◆ Job item ◆
Rewrite all of the data below as a JSON list of strings, one string per line, with blank lines omitted.

Data drawn from a collection
★ ★ ★ ★ ★ ★ ★

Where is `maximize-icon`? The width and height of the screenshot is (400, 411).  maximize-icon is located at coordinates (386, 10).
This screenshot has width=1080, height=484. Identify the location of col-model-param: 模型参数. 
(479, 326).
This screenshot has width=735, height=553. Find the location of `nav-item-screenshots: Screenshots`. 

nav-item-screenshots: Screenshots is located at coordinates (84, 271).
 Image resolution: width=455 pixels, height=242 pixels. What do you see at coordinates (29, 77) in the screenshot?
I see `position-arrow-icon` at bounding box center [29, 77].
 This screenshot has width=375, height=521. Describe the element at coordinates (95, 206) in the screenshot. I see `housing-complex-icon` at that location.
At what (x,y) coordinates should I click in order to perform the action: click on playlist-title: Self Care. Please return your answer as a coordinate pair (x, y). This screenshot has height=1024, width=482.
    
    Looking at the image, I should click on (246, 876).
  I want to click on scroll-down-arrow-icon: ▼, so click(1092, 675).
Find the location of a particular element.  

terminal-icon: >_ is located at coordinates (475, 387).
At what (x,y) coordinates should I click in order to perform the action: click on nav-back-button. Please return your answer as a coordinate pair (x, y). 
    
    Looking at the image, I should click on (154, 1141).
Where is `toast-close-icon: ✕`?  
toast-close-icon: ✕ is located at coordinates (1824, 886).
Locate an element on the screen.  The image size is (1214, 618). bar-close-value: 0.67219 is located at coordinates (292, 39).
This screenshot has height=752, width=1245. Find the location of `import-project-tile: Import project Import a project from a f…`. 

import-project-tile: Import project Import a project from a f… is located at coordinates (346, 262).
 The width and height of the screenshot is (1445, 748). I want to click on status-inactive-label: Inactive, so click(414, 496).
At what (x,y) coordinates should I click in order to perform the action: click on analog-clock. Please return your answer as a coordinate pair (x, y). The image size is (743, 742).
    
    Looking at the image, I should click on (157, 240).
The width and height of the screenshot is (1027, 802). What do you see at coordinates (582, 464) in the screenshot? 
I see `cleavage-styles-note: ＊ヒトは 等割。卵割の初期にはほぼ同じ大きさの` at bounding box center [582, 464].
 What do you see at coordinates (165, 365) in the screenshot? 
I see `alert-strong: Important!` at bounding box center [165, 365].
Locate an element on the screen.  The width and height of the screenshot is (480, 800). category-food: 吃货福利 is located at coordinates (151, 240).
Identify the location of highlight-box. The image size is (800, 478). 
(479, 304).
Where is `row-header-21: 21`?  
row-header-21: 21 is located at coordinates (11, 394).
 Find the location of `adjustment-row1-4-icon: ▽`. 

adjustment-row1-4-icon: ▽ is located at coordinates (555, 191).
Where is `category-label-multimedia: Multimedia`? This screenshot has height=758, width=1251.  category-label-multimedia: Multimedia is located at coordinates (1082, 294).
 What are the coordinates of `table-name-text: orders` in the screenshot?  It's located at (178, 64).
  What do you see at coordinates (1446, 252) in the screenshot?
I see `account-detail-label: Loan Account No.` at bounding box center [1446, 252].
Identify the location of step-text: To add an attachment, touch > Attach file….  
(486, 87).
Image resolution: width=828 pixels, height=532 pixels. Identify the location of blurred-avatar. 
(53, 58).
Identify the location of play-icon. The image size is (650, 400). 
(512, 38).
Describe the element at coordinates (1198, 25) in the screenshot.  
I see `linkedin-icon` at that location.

★ ★ ★ ★ ★ ★ ★

◆ Expected answer ◆
[
  "Where is `maximize-icon`? The width and height of the screenshot is (400, 411).  maximize-icon is located at coordinates (386, 10).",
  "This screenshot has width=1080, height=484. Identify the location of col-model-param: 模型参数. ",
  "(479, 326).",
  "This screenshot has width=735, height=553. Find the location of `nav-item-screenshots: Screenshots`. ",
  "nav-item-screenshots: Screenshots is located at coordinates (84, 271).",
  " Image resolution: width=455 pixels, height=242 pixels. What do you see at coordinates (29, 77) in the screenshot?",
  "I see `position-arrow-icon` at bounding box center [29, 77].",
  " This screenshot has width=375, height=521. Describe the element at coordinates (95, 206) in the screenshot. I see `housing-complex-icon` at that location.",
  "At what (x,y) coordinates should I click in order to perform the action: click on playlist-title: Self Care. Please return your answer as a coordinate pair (x, y). This screenshot has height=1024, width=482.",
  "    Looking at the image, I should click on (246, 876).",
  "  I want to click on scroll-down-arrow-icon: ▼, so click(1092, 675).",
  "Find the location of a particular element.  ",
  "terminal-icon: >_ is located at coordinates (475, 387).",
  "At what (x,y) coordinates should I click in order to perform the action: click on nav-back-button. Please return your answer as a coordinate pair (x, y). ",
  "    Looking at the image, I should click on (154, 1141).",
  "Where is `toast-close-icon: ✕`?  ",
  "toast-close-icon: ✕ is located at coordinates (1824, 886).",
  "Locate an element on the screen.  The image size is (1214, 618). bar-close-value: 0.67219 is located at coordinates (292, 39).",
  "This screenshot has height=752, width=1245. Find the location of `import-project-tile: Import project Import a project from a f…`. ",
  "import-project-tile: Import project Import a project from a f… is located at coordinates (346, 262).",
  " The width and height of the screenshot is (1445, 748). I want to click on status-inactive-label: Inactive, so click(414, 496).",
  "At what (x,y) coordinates should I click in order to perform the action: click on analog-clock. Please return your answer as a coordinate pair (x, y). The image size is (743, 742).",
  "    Looking at the image, I should click on (157, 240).",
  "The width and height of the screenshot is (1027, 802). What do you see at coordinates (582, 464) in the screenshot? ",
  "I see `cleavage-styles-note: ＊ヒトは 等割。卵割の初期にはほぼ同じ大きさの` at bounding box center [582, 464].",
  " What do you see at coordinates (165, 365) in the screenshot? ",
  "I see `alert-strong: Important!` at bounding box center [165, 365].",
  "Locate an element on the screen.  The width and height of the screenshot is (480, 800). category-food: 吃货福利 is located at coordinates (151, 240).",
  "Identify the location of highlight-box. The image size is (800, 478). ",
  "(479, 304).",
  "Where is `row-header-21: 21`?  ",
  "row-header-21: 21 is located at coordinates (11, 394).",
  " Find the location of `adjustment-row1-4-icon: ▽`. ",
  "adjustment-row1-4-icon: ▽ is located at coordinates (555, 191).",
  "Where is `category-label-multimedia: Multimedia`? This screenshot has height=758, width=1251.  category-label-multimedia: Multimedia is located at coordinates (1082, 294).",
  " What are the coordinates of `table-name-text: orders` in the screenshot?  It's located at (178, 64).",
  "  What do you see at coordinates (1446, 252) in the screenshot?",
  "I see `account-detail-label: Loan Account No.` at bounding box center [1446, 252].",
  "Identify the location of step-text: To add an attachment, touch > Attach file….  ",
  "(486, 87).",
  "Image resolution: width=828 pixels, height=532 pixels. Identify the location of blurred-avatar. ",
  "(53, 58).",
  "Identify the location of play-icon. The image size is (650, 400). ",
  "(512, 38).",
  "Describe the element at coordinates (1198, 25) in the screenshot.  ",
  "I see `linkedin-icon` at that location."
]